Tuesday, December 23, 2008

Fear factor


A New York Times article on the horripilating past and very near-future of 3D horror movies pays only lip service to the boon of comin'-at-ya chillers from 1982-1983, which began with a revival of 1953's House of Wax and continued with the likes of Parasite, the third Friday the 13th movie, Amityville 3-D, and Jaws 3-D.
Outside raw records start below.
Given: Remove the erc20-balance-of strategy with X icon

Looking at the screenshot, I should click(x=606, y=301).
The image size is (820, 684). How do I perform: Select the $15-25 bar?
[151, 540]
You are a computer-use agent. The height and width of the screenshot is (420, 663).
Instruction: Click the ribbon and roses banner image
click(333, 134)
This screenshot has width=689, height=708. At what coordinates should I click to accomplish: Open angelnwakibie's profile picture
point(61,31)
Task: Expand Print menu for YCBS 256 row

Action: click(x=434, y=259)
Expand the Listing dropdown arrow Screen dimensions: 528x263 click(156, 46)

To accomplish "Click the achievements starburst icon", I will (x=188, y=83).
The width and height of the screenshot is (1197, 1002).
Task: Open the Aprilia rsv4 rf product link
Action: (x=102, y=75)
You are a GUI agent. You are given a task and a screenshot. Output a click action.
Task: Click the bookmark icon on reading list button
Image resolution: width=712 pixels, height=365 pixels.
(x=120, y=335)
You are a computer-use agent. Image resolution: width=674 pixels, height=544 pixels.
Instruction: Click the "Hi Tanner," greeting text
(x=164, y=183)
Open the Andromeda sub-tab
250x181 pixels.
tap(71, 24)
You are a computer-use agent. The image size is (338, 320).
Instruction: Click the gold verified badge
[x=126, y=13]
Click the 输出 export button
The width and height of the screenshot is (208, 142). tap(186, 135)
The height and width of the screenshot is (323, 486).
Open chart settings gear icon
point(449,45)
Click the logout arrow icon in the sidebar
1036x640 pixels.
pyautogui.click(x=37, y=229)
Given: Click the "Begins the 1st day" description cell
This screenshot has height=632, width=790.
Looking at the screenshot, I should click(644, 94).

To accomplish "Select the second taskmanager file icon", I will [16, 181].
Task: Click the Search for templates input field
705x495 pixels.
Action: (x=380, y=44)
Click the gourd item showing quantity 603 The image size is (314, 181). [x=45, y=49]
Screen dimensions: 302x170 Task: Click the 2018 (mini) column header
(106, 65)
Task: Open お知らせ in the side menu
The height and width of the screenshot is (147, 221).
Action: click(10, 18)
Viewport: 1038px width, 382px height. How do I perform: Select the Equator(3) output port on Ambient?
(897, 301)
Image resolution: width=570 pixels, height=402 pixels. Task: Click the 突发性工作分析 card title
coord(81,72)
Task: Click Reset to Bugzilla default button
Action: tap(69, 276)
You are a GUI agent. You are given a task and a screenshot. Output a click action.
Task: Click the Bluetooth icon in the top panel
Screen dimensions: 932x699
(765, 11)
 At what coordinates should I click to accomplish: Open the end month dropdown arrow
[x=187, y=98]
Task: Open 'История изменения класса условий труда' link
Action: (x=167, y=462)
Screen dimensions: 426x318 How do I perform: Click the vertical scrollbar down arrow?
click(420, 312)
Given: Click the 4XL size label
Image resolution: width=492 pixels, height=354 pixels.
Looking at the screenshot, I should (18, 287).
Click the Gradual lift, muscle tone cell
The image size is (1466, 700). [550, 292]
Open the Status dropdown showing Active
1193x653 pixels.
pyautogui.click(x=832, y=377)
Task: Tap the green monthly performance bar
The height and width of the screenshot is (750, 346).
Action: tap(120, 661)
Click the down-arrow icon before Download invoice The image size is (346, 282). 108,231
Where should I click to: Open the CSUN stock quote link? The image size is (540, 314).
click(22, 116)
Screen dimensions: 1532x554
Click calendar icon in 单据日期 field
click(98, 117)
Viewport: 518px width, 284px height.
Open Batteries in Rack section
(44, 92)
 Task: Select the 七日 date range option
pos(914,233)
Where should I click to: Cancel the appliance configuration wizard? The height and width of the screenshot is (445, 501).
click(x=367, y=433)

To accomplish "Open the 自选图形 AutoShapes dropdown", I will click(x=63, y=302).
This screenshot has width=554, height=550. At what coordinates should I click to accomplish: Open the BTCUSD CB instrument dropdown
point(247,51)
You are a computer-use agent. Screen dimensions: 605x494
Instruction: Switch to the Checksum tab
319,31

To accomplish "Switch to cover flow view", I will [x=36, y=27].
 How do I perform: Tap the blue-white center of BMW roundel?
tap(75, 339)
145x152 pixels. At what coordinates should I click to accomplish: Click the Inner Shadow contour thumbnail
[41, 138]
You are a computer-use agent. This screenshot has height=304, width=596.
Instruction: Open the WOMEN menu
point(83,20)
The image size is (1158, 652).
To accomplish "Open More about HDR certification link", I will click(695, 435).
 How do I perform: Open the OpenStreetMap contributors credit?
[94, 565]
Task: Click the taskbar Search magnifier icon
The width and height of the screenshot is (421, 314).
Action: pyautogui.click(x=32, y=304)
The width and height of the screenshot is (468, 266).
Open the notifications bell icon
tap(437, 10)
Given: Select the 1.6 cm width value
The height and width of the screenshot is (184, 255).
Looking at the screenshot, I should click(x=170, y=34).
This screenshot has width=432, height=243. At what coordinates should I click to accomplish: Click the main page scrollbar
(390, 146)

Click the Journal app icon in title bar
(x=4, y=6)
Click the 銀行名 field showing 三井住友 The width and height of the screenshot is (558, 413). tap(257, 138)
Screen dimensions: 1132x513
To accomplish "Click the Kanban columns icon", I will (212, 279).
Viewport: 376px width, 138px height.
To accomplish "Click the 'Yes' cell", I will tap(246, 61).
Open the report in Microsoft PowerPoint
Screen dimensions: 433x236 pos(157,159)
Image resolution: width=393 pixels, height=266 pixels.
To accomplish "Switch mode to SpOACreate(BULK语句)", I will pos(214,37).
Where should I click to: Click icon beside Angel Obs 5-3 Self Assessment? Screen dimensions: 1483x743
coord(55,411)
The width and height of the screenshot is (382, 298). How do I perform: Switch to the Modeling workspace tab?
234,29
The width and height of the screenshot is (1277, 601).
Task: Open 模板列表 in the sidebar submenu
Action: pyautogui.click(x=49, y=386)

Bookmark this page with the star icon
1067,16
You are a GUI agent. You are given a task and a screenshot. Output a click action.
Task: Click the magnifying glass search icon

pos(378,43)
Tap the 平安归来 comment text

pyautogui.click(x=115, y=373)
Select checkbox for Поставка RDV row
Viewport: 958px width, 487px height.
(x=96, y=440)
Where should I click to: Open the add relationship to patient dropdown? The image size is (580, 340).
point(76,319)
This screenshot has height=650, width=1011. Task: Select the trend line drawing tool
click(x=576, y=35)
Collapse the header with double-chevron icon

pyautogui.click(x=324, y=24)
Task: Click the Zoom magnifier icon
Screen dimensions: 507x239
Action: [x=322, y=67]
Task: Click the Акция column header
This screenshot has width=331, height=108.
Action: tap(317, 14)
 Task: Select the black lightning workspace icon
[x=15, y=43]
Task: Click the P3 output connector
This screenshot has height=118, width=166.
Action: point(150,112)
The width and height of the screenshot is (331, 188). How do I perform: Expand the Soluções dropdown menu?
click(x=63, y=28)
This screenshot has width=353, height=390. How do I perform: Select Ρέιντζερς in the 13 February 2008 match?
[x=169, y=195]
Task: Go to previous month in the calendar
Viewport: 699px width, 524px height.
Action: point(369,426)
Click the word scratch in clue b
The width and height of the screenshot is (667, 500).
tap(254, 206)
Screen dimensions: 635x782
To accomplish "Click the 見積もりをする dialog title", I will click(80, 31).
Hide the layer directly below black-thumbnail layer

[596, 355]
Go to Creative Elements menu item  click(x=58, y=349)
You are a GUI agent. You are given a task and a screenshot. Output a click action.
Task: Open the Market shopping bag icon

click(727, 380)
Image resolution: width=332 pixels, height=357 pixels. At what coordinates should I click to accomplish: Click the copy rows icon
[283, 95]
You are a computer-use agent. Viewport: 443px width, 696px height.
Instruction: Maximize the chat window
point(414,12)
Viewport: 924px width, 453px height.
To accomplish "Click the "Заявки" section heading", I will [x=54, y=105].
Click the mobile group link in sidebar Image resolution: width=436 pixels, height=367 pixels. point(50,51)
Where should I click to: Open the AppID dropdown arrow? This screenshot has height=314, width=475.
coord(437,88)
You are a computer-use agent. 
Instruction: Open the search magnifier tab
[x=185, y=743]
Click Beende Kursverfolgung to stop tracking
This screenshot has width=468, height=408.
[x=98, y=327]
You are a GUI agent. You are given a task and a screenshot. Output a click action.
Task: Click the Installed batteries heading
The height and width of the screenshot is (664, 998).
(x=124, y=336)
The implication is that next month's My Bloody Valentine 3-D, a remake of a 1981 slasher flick that was nothing special in 2D, and whose director has little besides straight-to-video sequels on his resume, will somehow transcend the genre, with 3D that will "enhance the story," blow our minds, etc. But horror has already been taken to the third dimension, twice, with little to show for it except quick-and-dirty profits and heaps of glasses discarded on theater floors. (The article says that there haven't been any 3D horror movies in more than 20 years, ignoring a 2006 Night of the Living Dead, which got a token release, and the Nightmare on Elm Street sequel Freddy's Dead, which closed with a 3D sequence and cleaned up in 1991.) I don't see this new wave as going any farther, or piercing the culture as deeply as "torture porn," unless filmmakers with more on their minds than warmed-over eyestrain throw out a few new ideas.